Speaking to Finde Kargbo, a midwife at the centre, she tells me that while a vast range of health information is provided to expectant mothers on these Maternity Open Days, there is one overriding aim of these sessions – to ensure that these women come to the centre when they go into labour.
In Sierre Leone, around 1,360 women die from every 100,000 live births – one quarter of those maternal deaths are adolescents. If open days such as this one can persuade women to go to a health clinic to give birth to their child, it can often be a difference between life and death.
I am then shown the centre’s facilities, including the waiting area for those in labour – where a young woman is pacing around the six single beds, attempting to distract herself from the contractions, an unfamiliar sensation for her as she awaits the arrival of her first child.
When the time came, she would then be brought into one of two labour wards, one of which comprises of just two single beds, which are no more than a few feet apart.
However, despite the run-down physical state of the ward, the expertise of its staff is credit to avoiding many maternal deaths, and delivering their babies safely.
One of the women at the open day was 18-year-old Ballay Fornah, who is eight-months-pregnant with her first child.
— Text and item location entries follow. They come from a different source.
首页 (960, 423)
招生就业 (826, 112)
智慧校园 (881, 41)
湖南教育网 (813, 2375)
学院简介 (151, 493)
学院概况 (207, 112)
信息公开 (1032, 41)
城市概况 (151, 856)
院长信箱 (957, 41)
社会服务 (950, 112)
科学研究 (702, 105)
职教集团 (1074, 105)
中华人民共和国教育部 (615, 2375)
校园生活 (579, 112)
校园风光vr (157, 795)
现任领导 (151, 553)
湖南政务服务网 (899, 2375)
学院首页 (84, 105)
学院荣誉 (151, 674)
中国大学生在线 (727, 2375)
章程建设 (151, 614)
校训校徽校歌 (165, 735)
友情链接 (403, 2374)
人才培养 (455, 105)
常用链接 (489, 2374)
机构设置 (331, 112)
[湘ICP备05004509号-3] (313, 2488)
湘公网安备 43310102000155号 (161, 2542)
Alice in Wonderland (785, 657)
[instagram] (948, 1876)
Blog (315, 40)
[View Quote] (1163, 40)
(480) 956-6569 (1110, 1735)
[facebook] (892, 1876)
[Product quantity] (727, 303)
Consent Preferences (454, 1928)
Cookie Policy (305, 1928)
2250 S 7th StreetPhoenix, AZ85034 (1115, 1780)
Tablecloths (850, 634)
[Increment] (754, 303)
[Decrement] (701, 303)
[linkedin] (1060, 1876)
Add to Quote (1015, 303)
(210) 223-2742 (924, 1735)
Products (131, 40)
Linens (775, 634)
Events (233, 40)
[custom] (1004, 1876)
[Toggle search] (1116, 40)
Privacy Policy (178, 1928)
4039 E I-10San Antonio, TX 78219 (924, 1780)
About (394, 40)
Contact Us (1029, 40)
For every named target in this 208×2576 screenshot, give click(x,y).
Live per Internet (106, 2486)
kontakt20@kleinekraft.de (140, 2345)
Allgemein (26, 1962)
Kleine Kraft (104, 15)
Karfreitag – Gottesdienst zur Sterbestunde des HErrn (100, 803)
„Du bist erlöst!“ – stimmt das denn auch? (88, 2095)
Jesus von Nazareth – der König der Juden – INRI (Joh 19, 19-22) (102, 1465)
She tells me she had been on contraception for a while, but due to side effects and a common myth in Sierra Leone that contraception makes you infertile, she stopped using it.
She and her boyfriend then eventually fell pregnant.
Ballay admits that she is very scared about the upcoming birth of her child, as many of her friends who are young mothers have told her of the pain of labour.
However, she has decided that she will hopefully give birth at the health centre, increasing her chances of a safe birth.